If you know your patient is Rh Positive, Give Positive! Even if you have only one Rh type done.
Many probably think using Rh Negative blood will make it easier to find antigen negative blood when needed, for example in patients with anti-E. Truth is, E-negative blood is easy to find (70%) in Rh Positive units too!
Let’s say you’ve finished a patient’s ABO, Rh typing, and you know they are a group A Rh Positive, but WHOOPS… they have a positive Antibody Detection Test (Screen)… and the physician calls and wants Blood NOW! EMERGENCY! You send an O Rh Negative right? WRONG! Why not send an A Rh Positive?! The O Rh Negative is our “go to” in Emergency Release, but it is not magically safer when it comes to alloantibodies. ABO specific types are preferred!
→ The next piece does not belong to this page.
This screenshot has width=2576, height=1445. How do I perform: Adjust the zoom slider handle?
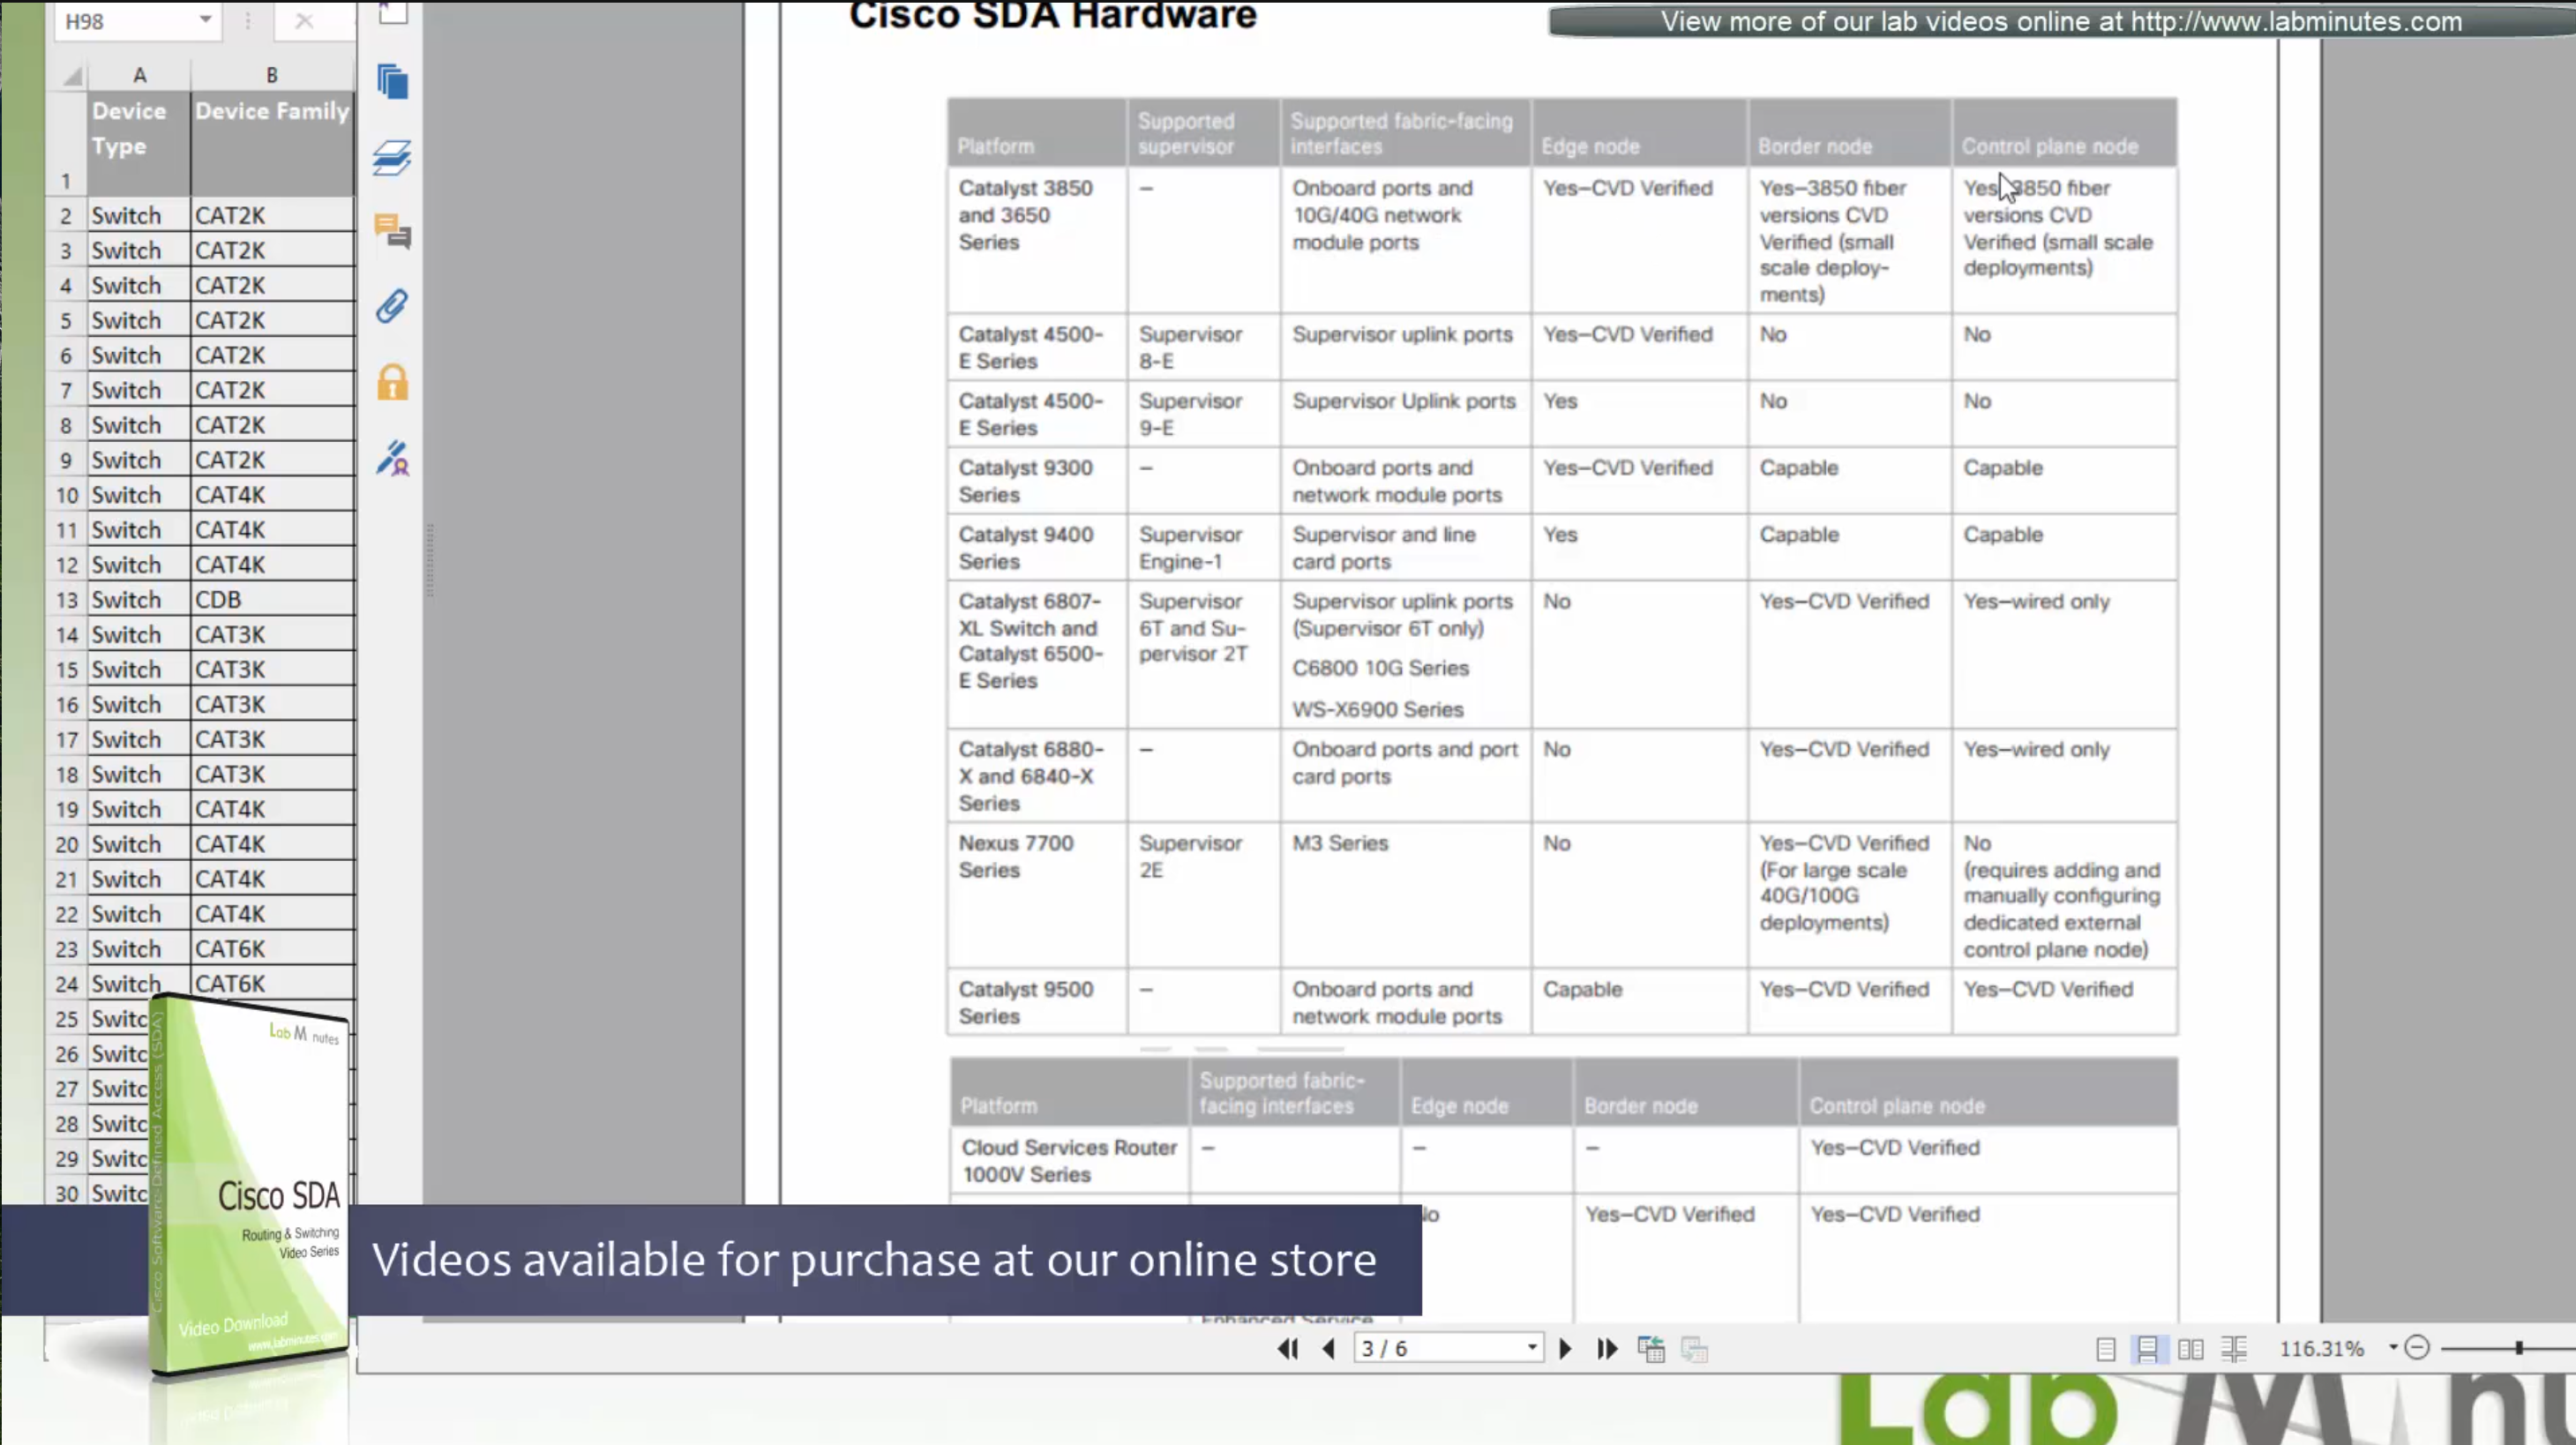pyautogui.click(x=2519, y=1348)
We all know we give O Rh Negative to women of childbearing age because we don’t want them to make an Anti-D; that could cause some nasty hemolytic disease of the fetus and newborn (HDFN). However, the risk of HDFN in men is like… zilch (these guys aren’t getting pregnant any time soon)! We can safely consider switching to Rh Positive RBCs. If an Rh Negative male does make anti-D after being transfused Rh Positive blood, they will receive Rh Negative RBCs from that point forward.
Going along with the guys, women >50 years of age are unlikely to become pregnant so the risk of HDFN is minimal. If there is abundant need for emergent RBCs, consider using Rh Positive.